Random bullets of opera
It's so hot my brain is melting. Which means it's time for a link post…
- What if the universe were an opera? I love these music-meets-science kinds of stories. (Via Nicole Brockmann on Twitter.)
- Just added to the blogroll: Eye Bags and Se Vuoi Pace, two blogs about, among other things, queer opera fandom, cross-dressing mezzos in white shirts, and wondrous things to be found on YouTube. (Including a fantabulous Swedish production of Rossini's La Cenerentola, segmented but viewable in its entirety.)
- "Fandom of the Opera," an article from the LA Times from a few years back. I'm not quite at this level of obsession (yet).

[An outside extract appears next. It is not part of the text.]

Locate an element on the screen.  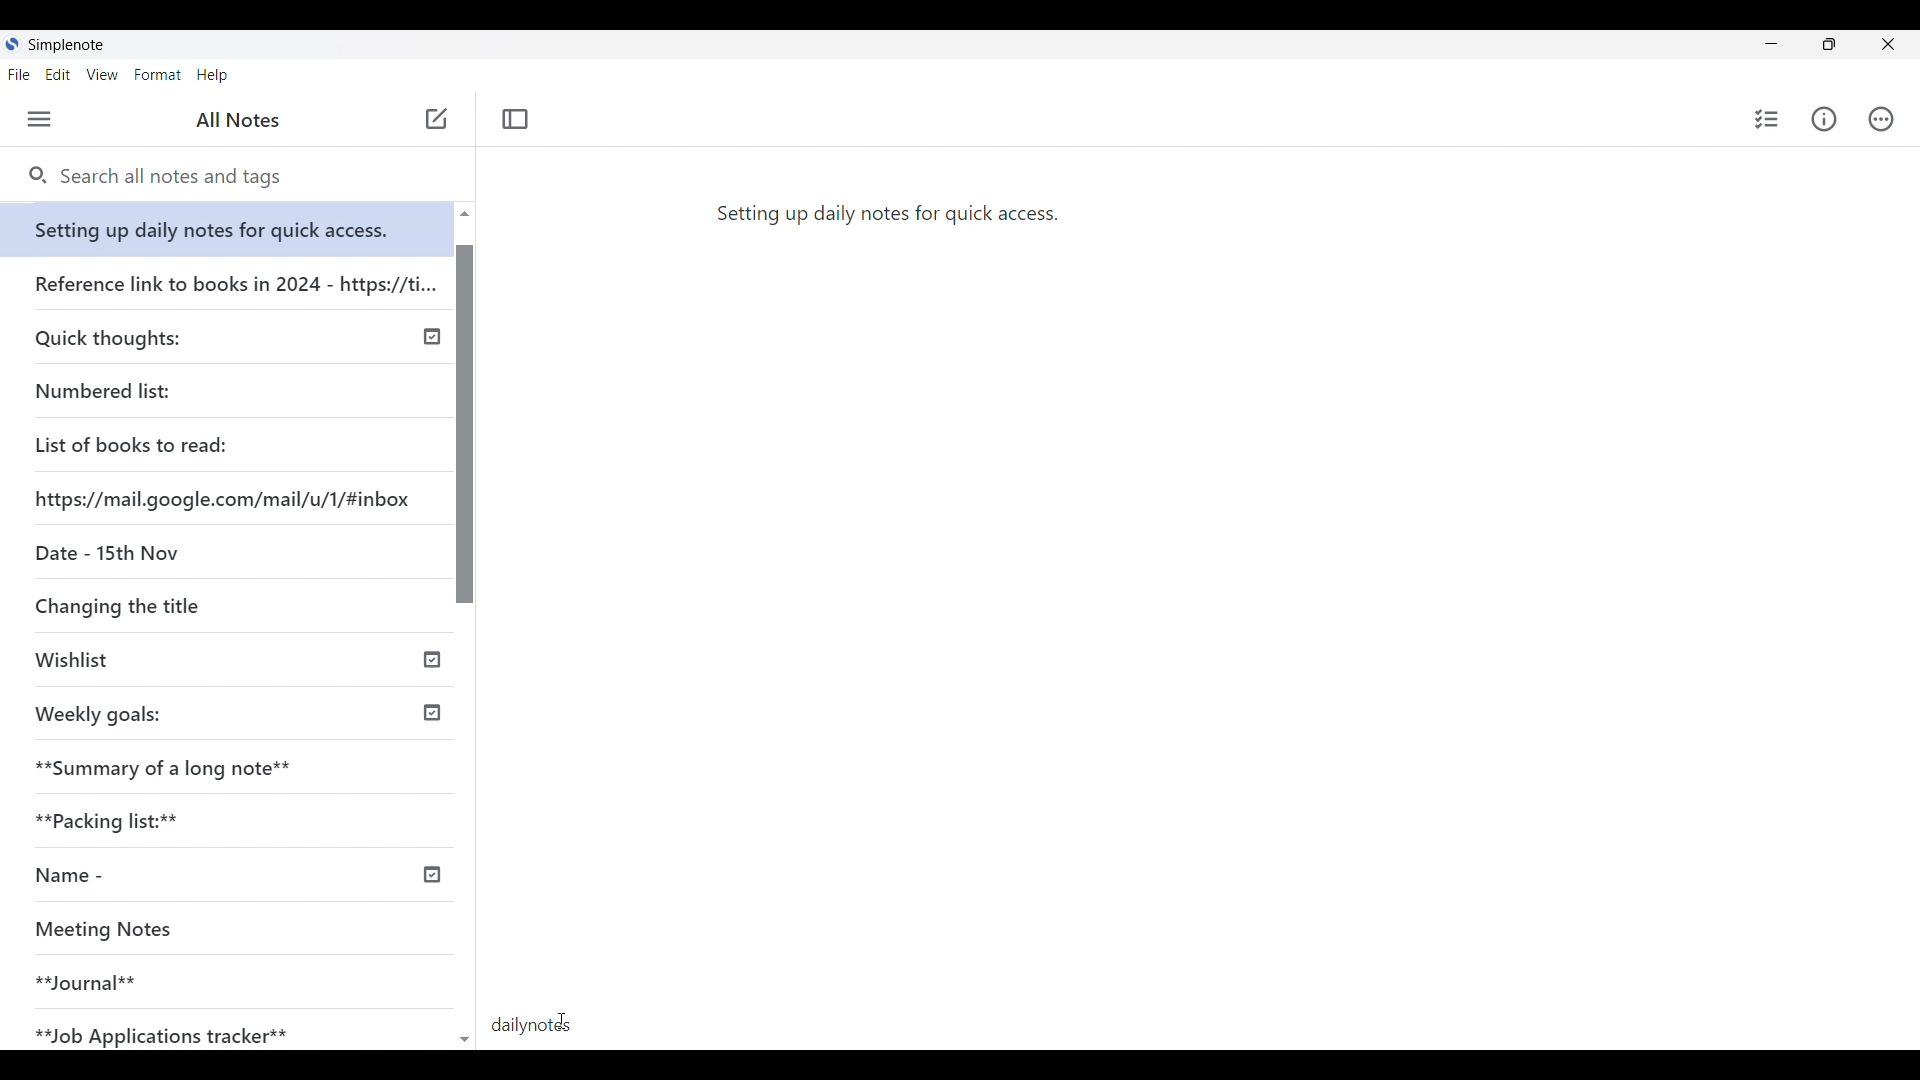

- I suppose, given all the attention that Twitter's gotten of late, it was only a matter of time before someone thought of this idea. Wish I could be there to see the results.
- Thanks in part to my trip to Santa Fe, I've been on a Willa Cather kick lately (Death Comes for the Archbishop, set in Santa Fe and elsewhere in New Mexico, was my airplane reading). I think it's time to reread The Song of the Lark, which was inspired by the career of Olive Fremstad (who was evidently quite the crush object for novelists of her time, as she also inspired Marcia Davenport's Of Lena Geyer — another for the reading list). The Willa Cather Archive at the University of Nebraska has a scholarly edition of The Song of the Lark online, and PBS has some information on Cather and Fremstad as part of the site for their Song of the Lark adaptation.
- I think I should be able to make it to at least some of the Met HD broadcasts at Fairfield University this year. And there was much rejoicing!